At long last, the renewables revolution would appear to be seriously underway. By any indicator you care to use (installed capacity, innovation pipeline, improved efficiencies, reducing costs, level of investment, scalability, political support etc), there's a stir out there in the US, Europe, China, India and post-Fukushima Japan that is creating new benchmarks for investors and generators alike. Farewell niche player; enter the single-most significant technology revolution going on anywhere in the world today - and that includes all the usual IT-hype.

I don't think people really understand how extraordinary this is given that it's not exactly a "level playing field" on which today's energy competition is being fought out. Global subsidies for fossil fuels still amount to around $500 billion a year, whilst global subsidies for renewables are no more than $50 billion a year.

What's more, apart from the deeply dysfunctional Emissions Trading Scheme in the EU, there is still no price on CO2 - the most life-threatening "externality" of all today's chronic market failures.

Regrettably, today's short-termist, growth-obsessed world, necessity is not the mother of invention. We know what we need to do to avoid runaway climate change, for example, but we don't do it. Price and scarcity are today's drivers of invention, and with oil and gas prices staying high, renewables can at last lay claim to their era in the sun.

That's the foundation stone on which Jeremy Rifkin's "Third Industrial Revolution" is constructed. It is now entirely possible to envisage a thriving, competitive global economy in which nuclear plays no part at all, and in which fossil fuels are on a gradually declining trajectory over the next 40 years.

That's going to be some transformation! Rifkin is clear that the leadership to make this happen will be shared between many different countries. Europe took the lead some years ago in mandating a target for 20% of its total energy to come from renewables by 2020 - which will mean at least 35% of its electricity being renewable.

And it's Germany that is driving this EU transition, as revealed in the latest report from Deutsche Bank on just how good its incentivisation regime has been. Particularly in terms of promoting photovoltaics: "We project that PV will grow to more than 7% of national electricity supply by the end of the decade. Germany's integrated climate and energy policy has been and will remain a key contributor to making solar energy competitive with on-peak-fossil-fuel-fired electricity by 2014."

Other EU countries are on track: Spain, Sweden, Denmark amongst others.

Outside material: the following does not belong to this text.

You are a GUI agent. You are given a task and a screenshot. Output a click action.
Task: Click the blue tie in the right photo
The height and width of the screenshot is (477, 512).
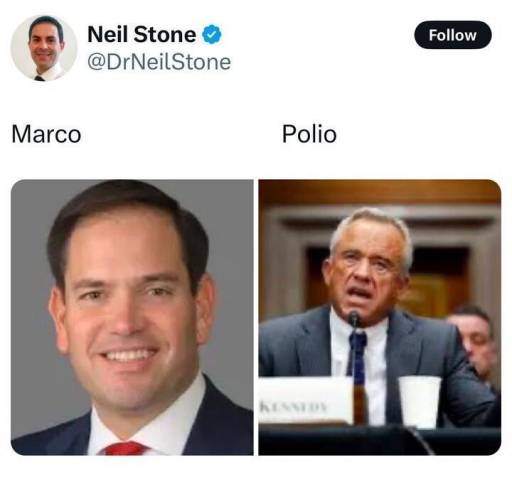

Under the Conservative/Lib Dem coalition, the UK still heads the league table in vacuous renewable rhetoric, but offshore wind is the only area where they have shown any real leadership.

Europe may have taken the lead. But it's China and the US which are now doing the heavy-lifting. The statistics can all too easily numb the brain rather than enlighten, but you've got to love the fact that the oil-drenched state of Texas will have installed around 38,000 MegaWatts of wind power by 2025 - that's the equivalent of 38 coal-fired power stations to you and me.

And distributed all across the South West of the US there are now 77 large-scale photovoltaic (PV) projects planned or already under construction. That's another 13,000 MegaWatts.

Then there's Concentrating Solar Power - and geothermal - and biomass - and offshore wind - though it took a $5 billion investment in a new offshore grid - the Atlantic Wind Connection - by that well-known energy company Google to make people realise there might be something going on here!

But US renewables are small beer by comparison to what's happening in China. I can absolutely guarantee (because of the cliché-ridden indolence of most of the world's media) that you will have heard of China building one new coal-fired power station every XXX days - pick your misinformation of choice. But you rarely hear of all the coal-fired power stations that are being closed down, and never hear of the vast wind power programme in China that will provide the equivalent of one new coal-fired plant a week for the next two and a half years!

As Rifkin reminds us, we only hear what we want to hear. And that's a shame. Because what people don't realise is that behind this vision of benign, large-scale renewable energy, another world is opening up - of community-scale, distributed renewable energy, driven as much by equally startling breakthroughs in IT-enabled technologies that will make today's top-down nuclear and fossil fuel world look as antediluvian as the horse-bound streets of London looked before the internal combustion engine.

This is not some gentle, incremental muddling through that we're talking about here: this is a revolution. The Third Industrial Revolution.